On June 12, LaunchPoint confirmed the file emailed by the employee to his personal email address last year included the protected health information of Anthem members, and the business associate reported the incident to Anthem on June 14.
"LaunchPoint does not have any information to suggest that the data on the file was misused," Anthem says.
The vendor has terminated the employee, hired a forensic expert to investigate and is working with law enforcement, Anthem says.
"The employee has been incarcerated and is under investigation by law enforcement for matters unrelated to the e-mailed Anthem file," Anthem reports. "LaunchPoint is reinforcing existing policies and protocols and is evaluating additional safeguards to prevent any similar incidents from occurring in the future."
LaunchPoint did not immediately respond to ISMG's request for comment.

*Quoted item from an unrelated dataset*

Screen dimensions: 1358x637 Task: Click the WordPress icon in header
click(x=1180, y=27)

The messy business associate breach involving Anthem member data "is sadly, a fairly typical incident," says privacy attorney Kirk Nahra of the law firm Wiley Rein. "While a business associate has their own HIPAA compliance obligations, the covered entity is still stuck with the breach notification obligations, even where they are not at fault in any way," he says.

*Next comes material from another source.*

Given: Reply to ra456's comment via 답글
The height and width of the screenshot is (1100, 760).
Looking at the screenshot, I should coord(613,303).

"The situation here at the business associate seems somewhat common - an insider with permitted access to certain data misuses this data. We see these cases regularly. That doesn't mean that its acceptable - just that it's common and frequent."
All business associates and covered entities need to build a program to examine insider access, Nahra says. "If they can't control front end access - which usually is no more than a partial solution - they need to think about back end monitoring and investigations."
Steps to Take
Steps can be taken to help reduce the risk of employees emailing sensitive data without authorization, Greene says.
"Data loss prevention technology is one means of ensuring that employees cannot email sensitive information using personal email," he says. "But it is a costly technology, both in terms of financial expenditure and the staff needed to maintain it - such as reviewing every alert - so it is not reasonable for every organization."
If an organization determines that technology such as DLP is not reasonable based on their size and limited resources, "they may want to consider documenting this analysis to be able to show a regulator that they considered the technology and why it was not appropriate to adopt it at the time," in case there's a breach, Greene adds. "It should be a well thought-out analysis, considering the risk to the organization versus the benefit of the technology. You never want to hand over a document to a class action attorney that simply says 'no budget for DLP this year.'"
In addition to implementing technology tools such as DLP, attorney Marti Arvin, vice president of audit strategy at security consultancy CynergisTek, says it's critical that organizations provide "strong training of the workforce to ensure they understand the company's policy regarding emailing PHI and the use of personal email accounts." She notes that while the LaunchPoint incident "appears to be an employee acting nefariously, emailing PHI to a personal email account in an unsecure manner could still constitute a breach."
Nahra says the main lesson to be learned from the latest Anthem breach is that "insider problems are real and need to be examined, and that it is really hard to prevent all of these issues. But companies need to focus on reducing risks, looking for potential problems and then being able to investigate where a red flag is raised. "
Class Action Settlement
Just last month, Anthem agreed to a proposed $115 million deal to settle a class action lawsuit over the 2015 cyberattack that resulted in a breach affecting about 78.9 million individuals. If approved in August by the California federal court handling the consolidated case, the deal would be the largest data breach settlement ever reached (see $115 Million Settlement in Massive Anthem Breach Case).